Collected data:
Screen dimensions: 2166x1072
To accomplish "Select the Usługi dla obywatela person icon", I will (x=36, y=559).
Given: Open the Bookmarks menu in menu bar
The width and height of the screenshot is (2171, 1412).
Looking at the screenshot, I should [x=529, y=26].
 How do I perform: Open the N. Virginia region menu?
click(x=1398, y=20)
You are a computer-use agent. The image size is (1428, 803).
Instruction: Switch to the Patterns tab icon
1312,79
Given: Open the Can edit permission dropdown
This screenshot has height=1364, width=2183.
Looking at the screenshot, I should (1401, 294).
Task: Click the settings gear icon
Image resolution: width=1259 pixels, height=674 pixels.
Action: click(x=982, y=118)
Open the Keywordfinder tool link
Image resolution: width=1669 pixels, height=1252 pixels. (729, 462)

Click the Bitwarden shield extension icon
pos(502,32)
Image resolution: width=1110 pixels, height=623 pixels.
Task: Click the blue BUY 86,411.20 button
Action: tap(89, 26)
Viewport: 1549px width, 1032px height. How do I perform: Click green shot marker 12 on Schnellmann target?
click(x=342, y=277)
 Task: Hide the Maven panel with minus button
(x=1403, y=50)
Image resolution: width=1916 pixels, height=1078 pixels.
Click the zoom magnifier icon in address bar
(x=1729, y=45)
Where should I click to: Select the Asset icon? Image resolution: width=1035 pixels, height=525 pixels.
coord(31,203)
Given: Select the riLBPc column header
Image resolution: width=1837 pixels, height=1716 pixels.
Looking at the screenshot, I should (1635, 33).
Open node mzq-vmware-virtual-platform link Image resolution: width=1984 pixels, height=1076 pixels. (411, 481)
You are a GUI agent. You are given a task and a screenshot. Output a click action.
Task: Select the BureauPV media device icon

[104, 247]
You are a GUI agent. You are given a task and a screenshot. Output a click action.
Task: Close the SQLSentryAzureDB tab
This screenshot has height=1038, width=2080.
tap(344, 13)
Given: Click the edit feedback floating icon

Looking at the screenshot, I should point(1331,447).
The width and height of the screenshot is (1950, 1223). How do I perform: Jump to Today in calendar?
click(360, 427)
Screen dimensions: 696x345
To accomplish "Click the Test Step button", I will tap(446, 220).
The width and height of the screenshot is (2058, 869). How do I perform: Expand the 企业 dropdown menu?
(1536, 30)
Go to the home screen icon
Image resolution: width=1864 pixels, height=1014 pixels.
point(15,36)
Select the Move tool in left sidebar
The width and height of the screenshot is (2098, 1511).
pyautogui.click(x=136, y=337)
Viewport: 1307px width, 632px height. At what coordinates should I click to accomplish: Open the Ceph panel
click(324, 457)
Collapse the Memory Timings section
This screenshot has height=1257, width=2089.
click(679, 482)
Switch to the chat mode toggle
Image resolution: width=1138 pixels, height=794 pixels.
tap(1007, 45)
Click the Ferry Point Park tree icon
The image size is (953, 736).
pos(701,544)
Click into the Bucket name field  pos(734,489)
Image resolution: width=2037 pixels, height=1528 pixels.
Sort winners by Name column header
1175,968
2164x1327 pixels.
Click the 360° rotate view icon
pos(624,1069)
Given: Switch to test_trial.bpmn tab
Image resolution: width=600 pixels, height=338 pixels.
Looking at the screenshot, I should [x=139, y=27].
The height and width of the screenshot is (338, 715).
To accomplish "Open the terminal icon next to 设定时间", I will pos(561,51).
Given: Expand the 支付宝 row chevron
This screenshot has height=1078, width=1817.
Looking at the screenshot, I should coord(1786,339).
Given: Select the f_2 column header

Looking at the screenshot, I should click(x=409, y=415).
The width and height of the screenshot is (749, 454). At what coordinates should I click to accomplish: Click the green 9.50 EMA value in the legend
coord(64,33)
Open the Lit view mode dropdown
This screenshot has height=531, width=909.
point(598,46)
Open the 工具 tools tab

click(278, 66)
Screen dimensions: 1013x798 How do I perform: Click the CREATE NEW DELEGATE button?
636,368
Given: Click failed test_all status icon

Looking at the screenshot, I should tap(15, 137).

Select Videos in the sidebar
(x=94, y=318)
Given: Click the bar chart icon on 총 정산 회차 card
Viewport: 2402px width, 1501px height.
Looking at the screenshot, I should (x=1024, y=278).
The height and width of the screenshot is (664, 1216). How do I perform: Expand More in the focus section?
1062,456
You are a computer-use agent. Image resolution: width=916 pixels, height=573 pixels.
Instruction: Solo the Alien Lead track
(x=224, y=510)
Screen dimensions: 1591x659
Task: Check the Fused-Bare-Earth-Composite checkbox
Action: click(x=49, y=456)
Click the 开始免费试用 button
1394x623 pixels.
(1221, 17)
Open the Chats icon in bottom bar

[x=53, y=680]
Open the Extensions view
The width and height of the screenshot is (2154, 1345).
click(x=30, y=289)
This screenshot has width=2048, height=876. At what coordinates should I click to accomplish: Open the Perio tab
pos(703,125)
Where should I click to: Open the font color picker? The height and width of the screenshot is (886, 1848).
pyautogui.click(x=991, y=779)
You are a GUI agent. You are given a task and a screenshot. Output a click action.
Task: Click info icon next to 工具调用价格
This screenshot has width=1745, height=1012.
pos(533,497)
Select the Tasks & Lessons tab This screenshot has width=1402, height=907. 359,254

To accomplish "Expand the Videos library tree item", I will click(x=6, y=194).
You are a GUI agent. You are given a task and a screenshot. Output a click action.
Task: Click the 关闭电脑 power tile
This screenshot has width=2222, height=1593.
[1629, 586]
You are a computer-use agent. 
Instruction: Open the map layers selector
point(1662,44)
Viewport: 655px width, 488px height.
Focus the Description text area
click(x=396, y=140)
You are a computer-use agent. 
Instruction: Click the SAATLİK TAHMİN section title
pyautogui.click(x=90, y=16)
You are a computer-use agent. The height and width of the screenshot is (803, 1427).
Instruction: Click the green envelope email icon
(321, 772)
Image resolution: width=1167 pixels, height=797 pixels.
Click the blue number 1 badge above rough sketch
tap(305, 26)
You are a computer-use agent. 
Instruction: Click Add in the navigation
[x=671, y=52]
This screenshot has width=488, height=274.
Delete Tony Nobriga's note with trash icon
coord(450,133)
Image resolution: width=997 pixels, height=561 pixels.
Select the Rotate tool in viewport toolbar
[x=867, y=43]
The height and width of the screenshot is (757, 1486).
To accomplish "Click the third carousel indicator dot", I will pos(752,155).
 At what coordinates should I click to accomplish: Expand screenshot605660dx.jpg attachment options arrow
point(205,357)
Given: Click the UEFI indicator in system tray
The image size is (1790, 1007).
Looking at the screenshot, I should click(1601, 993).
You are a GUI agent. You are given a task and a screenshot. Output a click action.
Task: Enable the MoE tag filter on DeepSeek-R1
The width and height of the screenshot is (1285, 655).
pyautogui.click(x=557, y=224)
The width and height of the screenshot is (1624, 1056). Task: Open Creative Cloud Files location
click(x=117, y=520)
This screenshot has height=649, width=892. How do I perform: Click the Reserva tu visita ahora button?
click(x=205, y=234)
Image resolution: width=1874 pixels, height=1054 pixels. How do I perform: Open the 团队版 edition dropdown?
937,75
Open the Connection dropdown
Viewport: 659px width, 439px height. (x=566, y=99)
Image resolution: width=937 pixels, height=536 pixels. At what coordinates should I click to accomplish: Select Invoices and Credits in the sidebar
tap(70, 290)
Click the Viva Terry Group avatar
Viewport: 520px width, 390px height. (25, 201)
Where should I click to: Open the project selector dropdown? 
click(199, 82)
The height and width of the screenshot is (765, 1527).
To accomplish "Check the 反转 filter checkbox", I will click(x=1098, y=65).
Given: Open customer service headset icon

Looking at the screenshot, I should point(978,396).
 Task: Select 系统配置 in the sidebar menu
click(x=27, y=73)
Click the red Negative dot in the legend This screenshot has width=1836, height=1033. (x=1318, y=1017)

▶ [How to complete this task] Repeat only the lines running from the line that contains "This screenshot has width=488, height=274." through the last line above, inclusive.

▶ [Response to the task]
This screenshot has width=488, height=274.
Delete Tony Nobriga's note with trash icon
coord(450,133)
Image resolution: width=997 pixels, height=561 pixels.
Select the Rotate tool in viewport toolbar
[x=867, y=43]
The height and width of the screenshot is (757, 1486).
To accomplish "Click the third carousel indicator dot", I will pos(752,155).
 At what coordinates should I click to accomplish: Expand screenshot605660dx.jpg attachment options arrow
point(205,357)
Given: Click the UEFI indicator in system tray
The image size is (1790, 1007).
Looking at the screenshot, I should click(1601, 993).
You are a GUI agent. You are given a task and a screenshot. Output a click action.
Task: Enable the MoE tag filter on DeepSeek-R1
The width and height of the screenshot is (1285, 655).
pyautogui.click(x=557, y=224)
The width and height of the screenshot is (1624, 1056). Task: Open Creative Cloud Files location
click(x=117, y=520)
This screenshot has height=649, width=892. How do I perform: Click the Reserva tu visita ahora button?
click(x=205, y=234)
Image resolution: width=1874 pixels, height=1054 pixels. How do I perform: Open the 团队版 edition dropdown?
937,75
Open the Connection dropdown
Viewport: 659px width, 439px height. (x=566, y=99)
Image resolution: width=937 pixels, height=536 pixels. At what coordinates should I click to accomplish: Select Invoices and Credits in the sidebar
tap(70, 290)
Click the Viva Terry Group avatar
Viewport: 520px width, 390px height. (25, 201)
Where should I click to: Open the project selector dropdown? 
click(199, 82)
The height and width of the screenshot is (765, 1527).
To accomplish "Check the 反转 filter checkbox", I will click(x=1098, y=65).
Given: Open customer service headset icon

Looking at the screenshot, I should point(978,396).
 Task: Select 系统配置 in the sidebar menu
click(x=27, y=73)
Click the red Negative dot in the legend This screenshot has width=1836, height=1033. (x=1318, y=1017)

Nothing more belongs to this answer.